What if some of your favorite foods completely disappeared from the culinary roster? Although comforts like coffee and chocolate might be staples in our daily diets, they're also some of the ingredients most at risk of disappearing, according to former White House Chef, Sam Kass. During a meal dubbed the "$500 Dinner," People reports that the keynote speaker warned of the less-than-palatable consequences of climate change.

"A number of foods that we hold very dear to our hearts and largely take for granted are under a real threat," explains Kass. "You're seeing in the future, we're on track for a lot of those to become quite scarce and some really to be largely unavailable to most people and others just significantly increased in cost."

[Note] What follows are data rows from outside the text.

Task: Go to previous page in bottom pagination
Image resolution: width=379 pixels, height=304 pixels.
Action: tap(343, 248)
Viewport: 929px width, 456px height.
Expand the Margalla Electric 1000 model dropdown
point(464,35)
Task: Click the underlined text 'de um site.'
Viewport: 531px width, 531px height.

The threat behind all this is, of course, climate change. According to the Environmental Protection Agency, a steady increase in temperatures can affect precipitation and trigger extreme weather events, which can ultimately diminish the availability of certain foods and even reduce the quality of these goods. While coffee and chocolate are just some of the crops at risk, that's just the tip of the iceberg. Everyday basics like rice, potatoes, honey, and even things like maple syrup are in jeopardy of becoming unattainable because the environmental requirements for growing and developing these foods are at risk.

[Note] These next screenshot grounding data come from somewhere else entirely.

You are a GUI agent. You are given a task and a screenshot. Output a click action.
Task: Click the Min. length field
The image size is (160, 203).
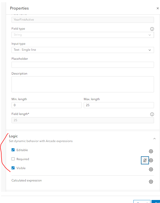pyautogui.click(x=46, y=105)
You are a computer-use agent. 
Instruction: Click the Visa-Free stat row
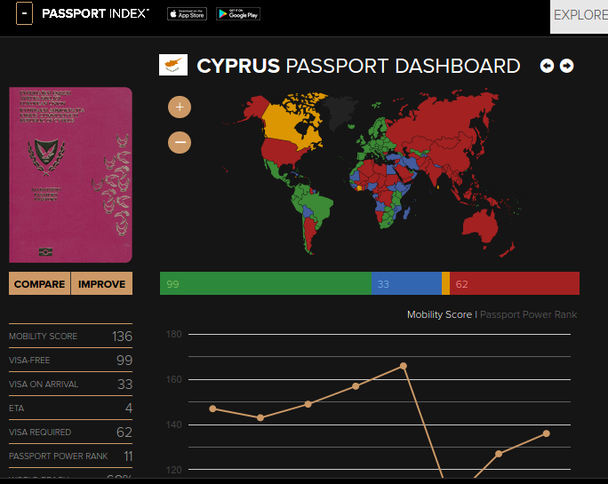coord(70,361)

A dinner to put the future of food into perspective

Starting as an Assistant Chef for the White House in 2009, Chefs for Impact explains that Kass also served as the Executive Director of the former first lady's Let's Move! campaign and as the Senior Policy Advisor for Nutrition. With a focus on nutritional education and advocacy for better food systems, the culinary creative partnered with Knorr to speak out on how food security is being impacted by the swiftly rising temperatures.

Highlighting the inflation of food costs due to potential ingredient scarcity, People explains that while the meal served at the event cost roughly $72, Kass argued that the same dish might be valued at upwards of $500 in as little as 30 years. As availability declines outrageous inflation might be the only way to attain certain items in the future. While shocking, it's also a totally plausible reality. 

Although Kass offered consumer-based solutions to reduce stress on the agricultural industry like adopting a more plant-based diet, the Chef also shared the importance of food corporations implementing regenerative agriculture as the new mode of conventional farming and production. While lower yields are often the drawback of such systems, EIT shares that regenerative practices prioritize soil health and promote biodiversity, making ecosystems more resilient. Because no one will ever be ready to say goodbye to chocolate, the future of food starts with our actions today.